Hi,
I am trying to get messages from kafka through spark and populate the messages in ElasticSearch. I am new in this. I want the messages of "df" command to be displayed as "filesystem" "message" . i am generating 2 different messages for 2 different use%. after some help i was able to generate message for different use% but in elasticsearch i cannot message or index. Pasting my code below:
package rnd
import org.apache.spark.sql.SQLContext
import org.apache.spark.streaming.{Minutes, Seconds, StreamingContext}
import org.apache.spark.{SparkConf, SparkContext}
import org.elasticsearch.spark.sql._
import org.elasticsearch.spark._
object WordFind {
def main(args: Array[String]) {
}
import org.apache.spark.SparkConf
val conf = new SparkConf().setMaster("local[*]").setAppName("KafkaReceiver")
val sc = new SparkContext(conf)
//val checkpointDir = "/usr/local/kafka/kafka_2.11-0.11.0.2/checkpoint/"

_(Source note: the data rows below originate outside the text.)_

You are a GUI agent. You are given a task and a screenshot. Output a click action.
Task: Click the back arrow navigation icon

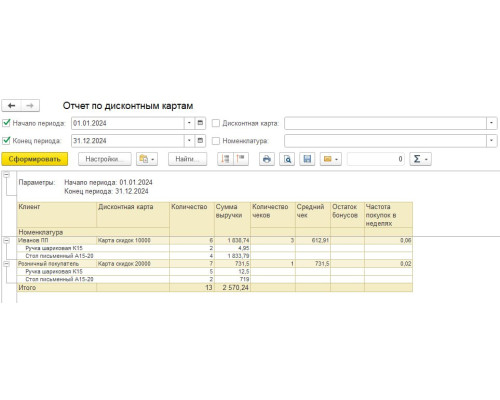(x=12, y=106)
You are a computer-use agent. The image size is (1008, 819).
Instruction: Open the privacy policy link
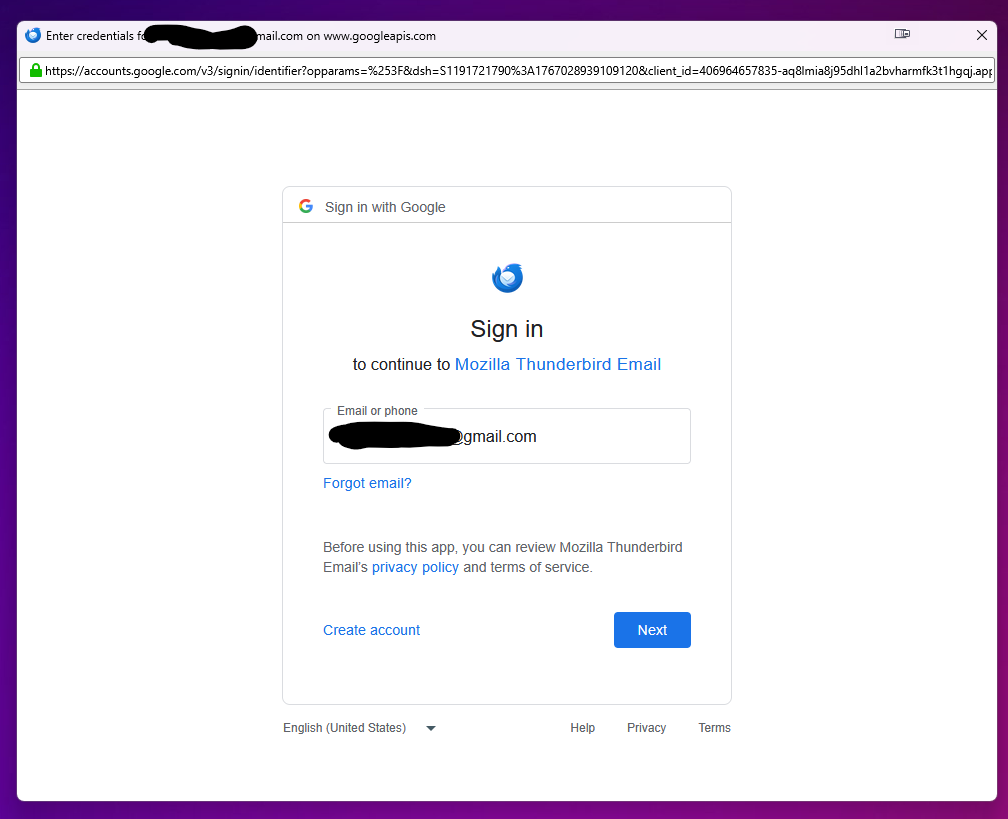(x=415, y=567)
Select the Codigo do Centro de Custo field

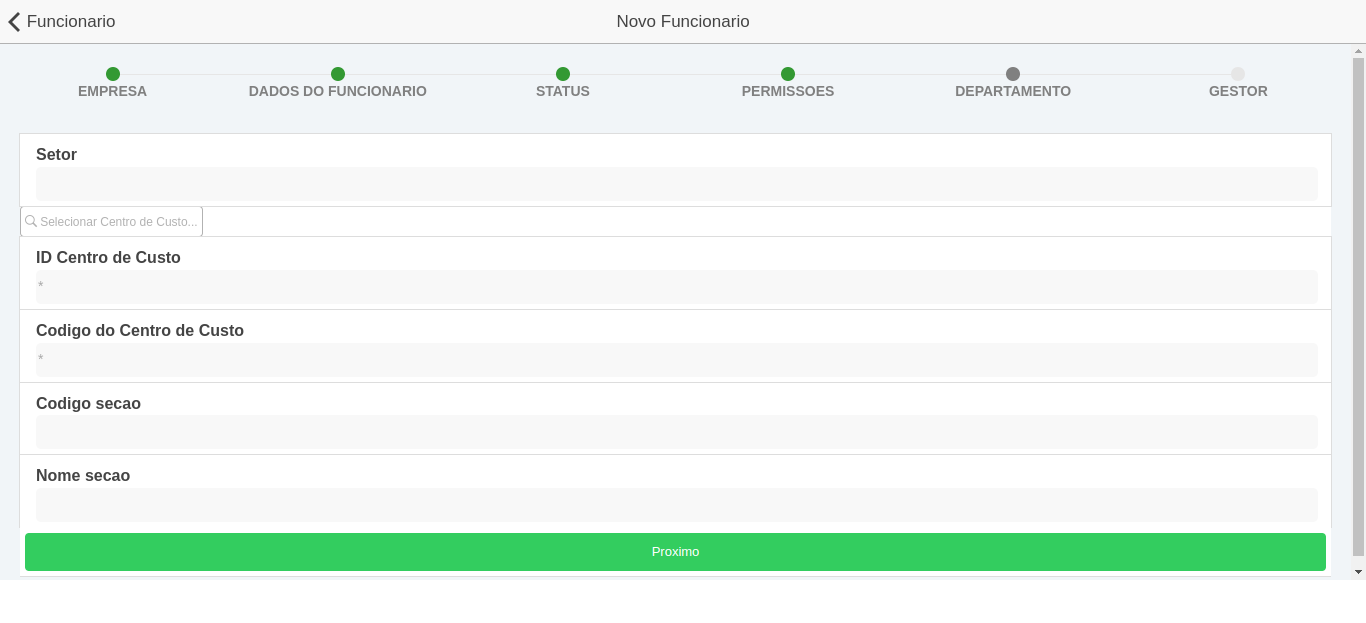[x=676, y=360]
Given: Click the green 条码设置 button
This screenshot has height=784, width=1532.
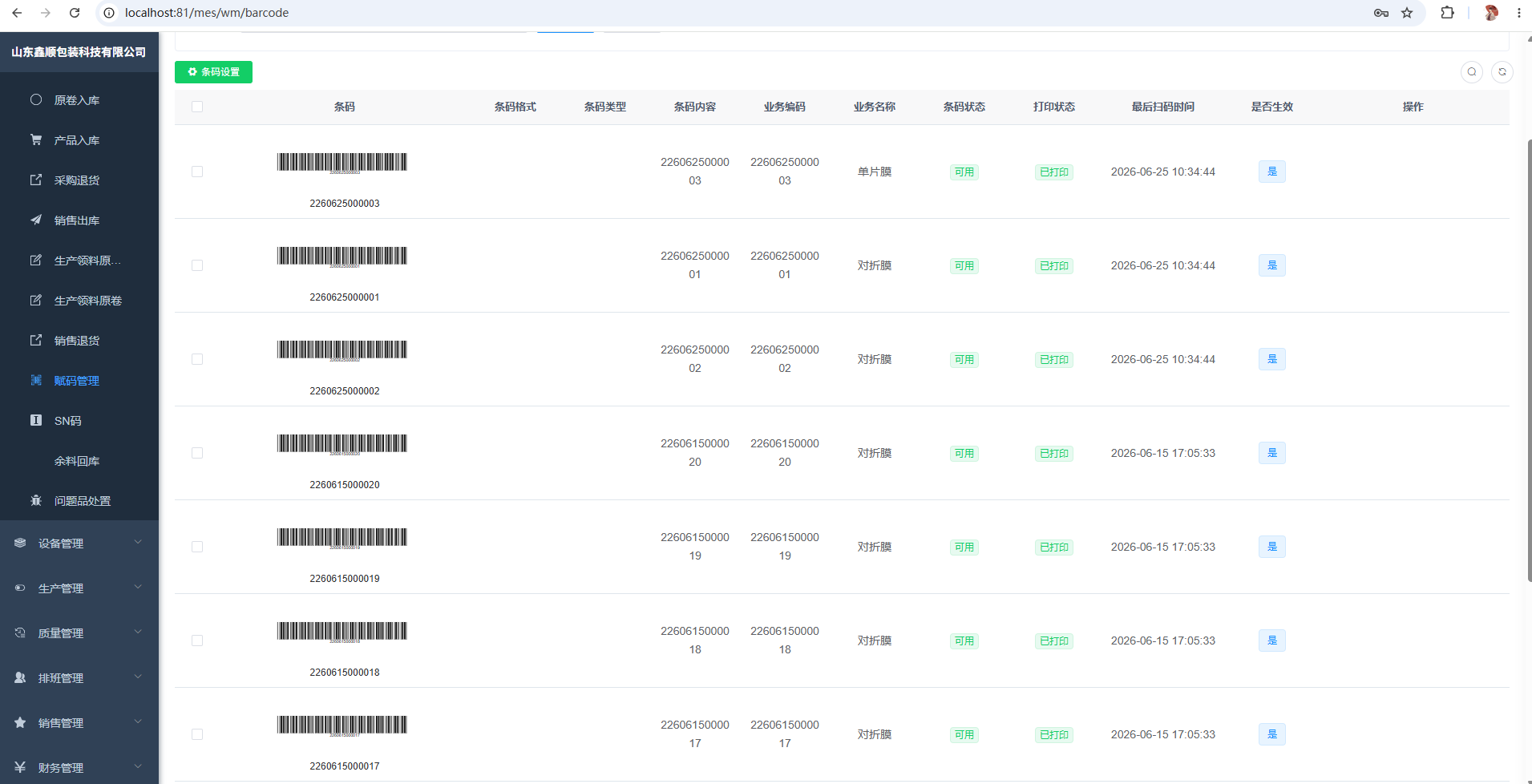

import org.apache.spark.streaming.StreamingContext
import org.apache.spark.streaming.Seconds
val batchIntervalSeconds = 2
//val ssc = new StreamingContext(conf, Seconds(10))
import org.apache.spark.streaming.kafka.KafkaUtils
import org.apache.spark.streaming.dstream.ReceiverInputDStream
val ssc = new StreamingContext(sc, Seconds(batchIntervalSeconds))
val kafkaStream: ReceiverInputDStream[(String, String)] = KafkaUtils.createStream(ssc, "localhost:2181",
"spark-streaming-consumer-group", Map("wordcounttopic" -> 5))
import org.apache.spark.streaming.dstream.DStream
val filteredStream: DStream[Array[String]] = kafkaStream
.filter(!_.2.contains("Filesystem")) // eliminate header
.map(._2.split("\s+")) // split with space
val outputDStream: DStream[String] = filteredStream.map {
row =>
val useIdx = row.length - 2
// if Use%>70 for any case> Message: Increase ROM size by 20%
// if Use%<30% for any case> Message: Decrease ROM size by 25%
val usePercent = row(useIdx).replace("%", "").toInt
usePercent match {
case x if x > 70 => "Increase ROM size by 20%"
case x if x < 30 => "Decrease ROM size by 25%"
case _ => "Undefined"
usePercent.toString
}
}
import org.elasticsearch.spark.sql.
_
outputDStream.print()
outputDStream.foreachRDD{messageRDD =>
messageRDD.saveToEs("dfvalueoperations_v1/kwc")
}
//outputDStream.saveToEs("kafkawordcount_v1/kwc")
// To make sure data is not deleted by the time we query it interactively
ssc.remember(Minutes(1))
//ssc.checkpoint(checkpointDir)
ssc
// }
// This starts the streaming context in the background.
ssc.start()
// This is to ensure that we wait for some time before the background streaming job starts. This will put this cell on hold for 5 times the batchIntervalSeconds.
ssc.awaitTerminationOrTimeout(batchIntervalSeconds * 5 * 1000)
}
Expected output: Filesystem Message
dev Increase ROM size by 20%
Please help me with this . its urgent.